* _Work item_
Write out exactly the line containing "JPH (350, 1766)" and all lines that come after it in the listing below, through the very last one.

* _Source information_
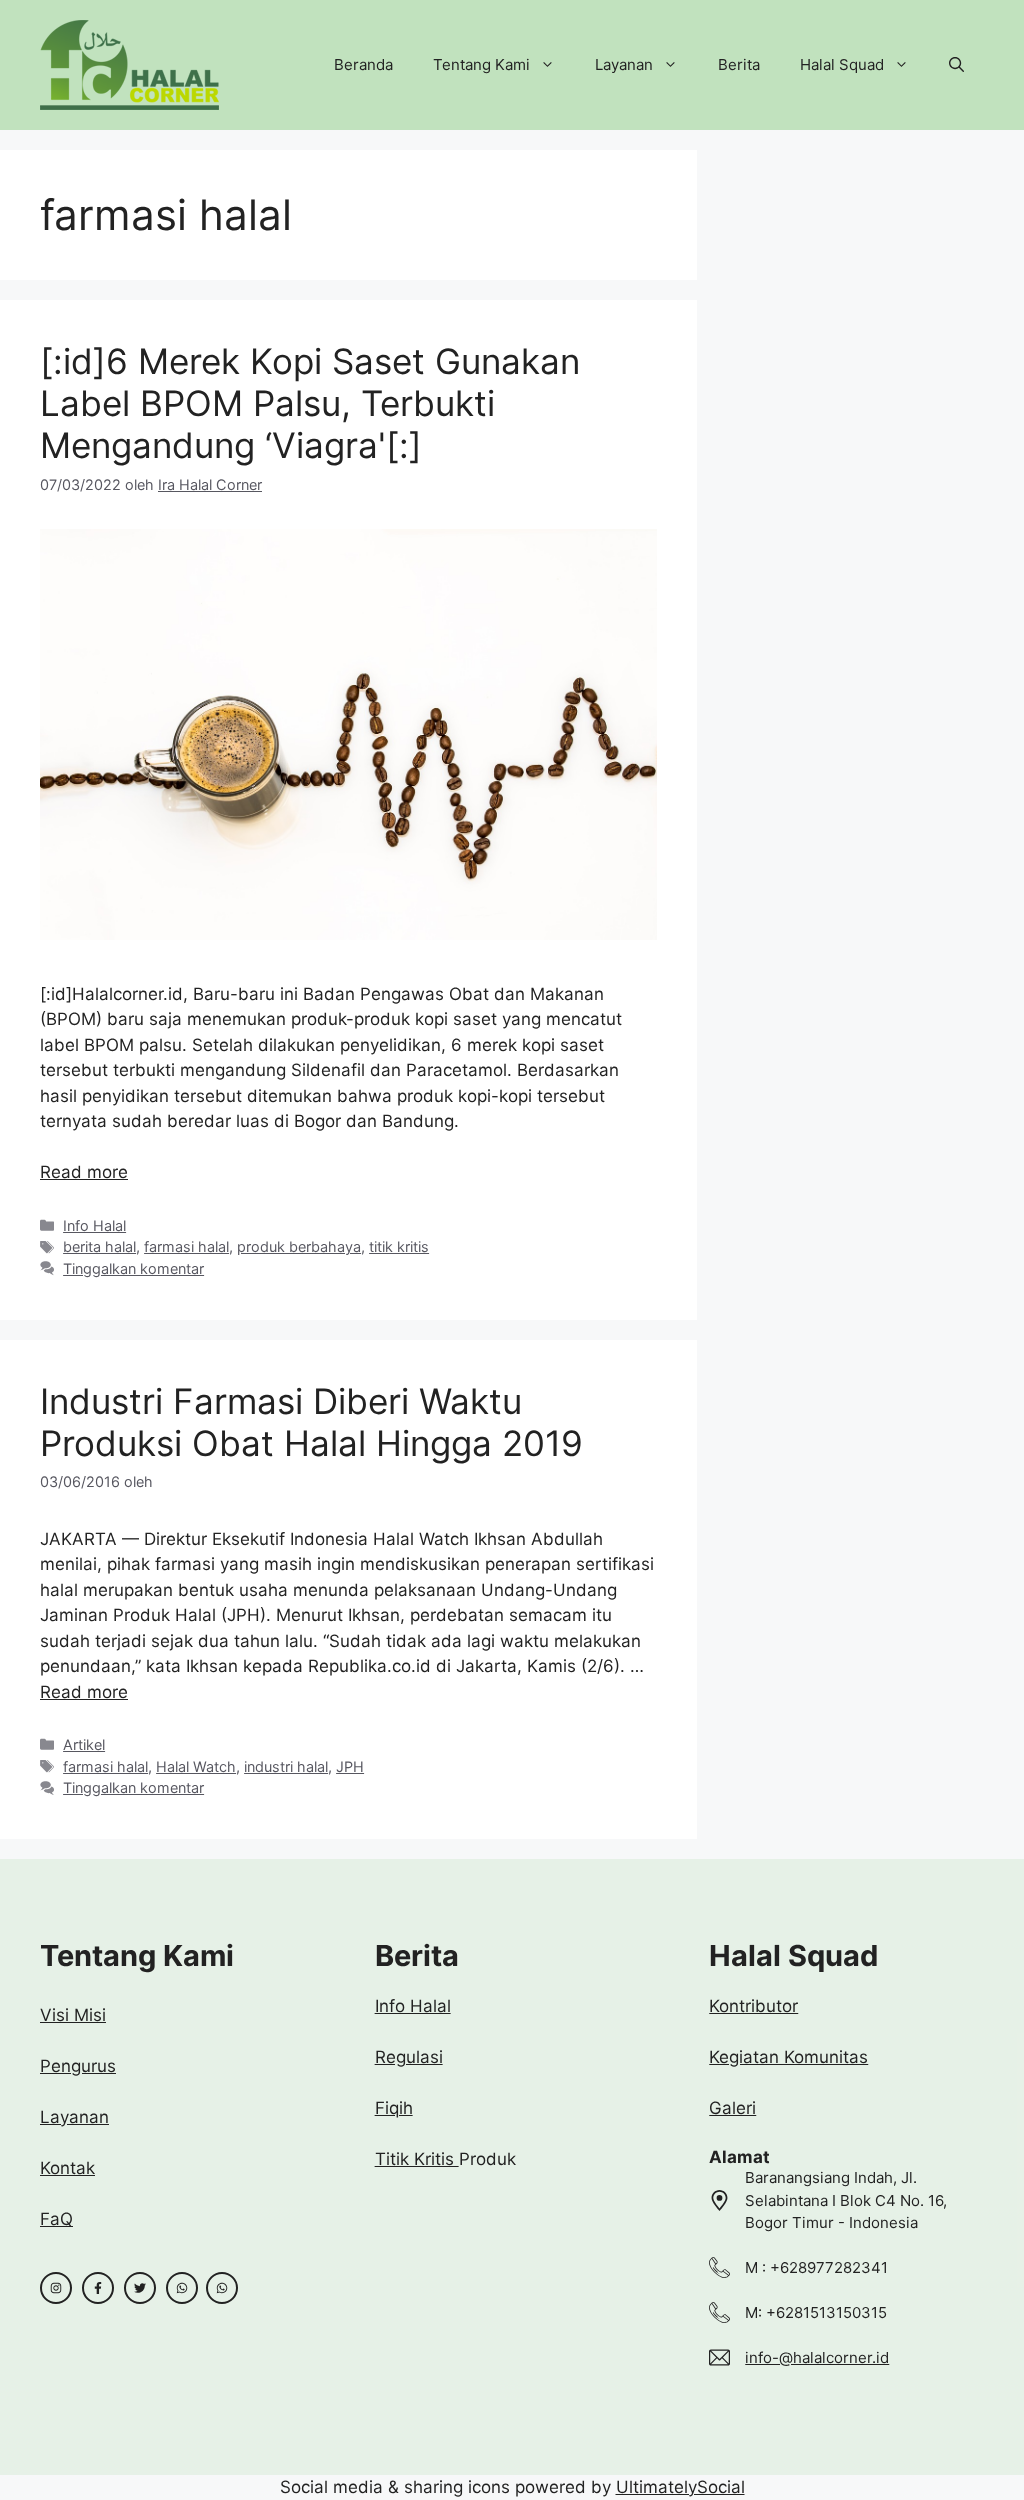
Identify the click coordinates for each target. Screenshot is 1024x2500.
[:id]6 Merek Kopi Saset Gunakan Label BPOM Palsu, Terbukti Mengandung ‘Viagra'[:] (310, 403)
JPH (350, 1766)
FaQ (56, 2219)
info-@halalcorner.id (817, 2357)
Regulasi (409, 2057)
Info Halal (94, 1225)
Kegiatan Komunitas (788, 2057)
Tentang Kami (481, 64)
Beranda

* _Result for this exercise_
JPH (350, 1766)
FaQ (56, 2219)
info-@halalcorner.id (817, 2357)
Regulasi (409, 2057)
Info Halal (94, 1225)
Kegiatan Komunitas (788, 2057)
Tentang Kami (481, 64)
Beranda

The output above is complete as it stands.